==== SUPPLIED RECORDS ====

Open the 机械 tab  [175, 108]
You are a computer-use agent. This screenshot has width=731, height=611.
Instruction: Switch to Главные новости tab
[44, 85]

====
==== SUPPLIED RECORDS ====

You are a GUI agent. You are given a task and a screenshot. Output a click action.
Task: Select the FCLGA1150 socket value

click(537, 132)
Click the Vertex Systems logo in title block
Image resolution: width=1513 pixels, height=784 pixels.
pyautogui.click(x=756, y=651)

====

> WRITTEN REQUEST: Set down the records exactly, from the line that contains "You are a GUI" to the line that contains "pyautogui.click(x=756, y=651)", both included.

> RESULT OF THIS EXERCISE:
You are a GUI agent. You are given a task and a screenshot. Output a click action.
Task: Select the FCLGA1150 socket value

click(537, 132)
Click the Vertex Systems logo in title block
Image resolution: width=1513 pixels, height=784 pixels.
pyautogui.click(x=756, y=651)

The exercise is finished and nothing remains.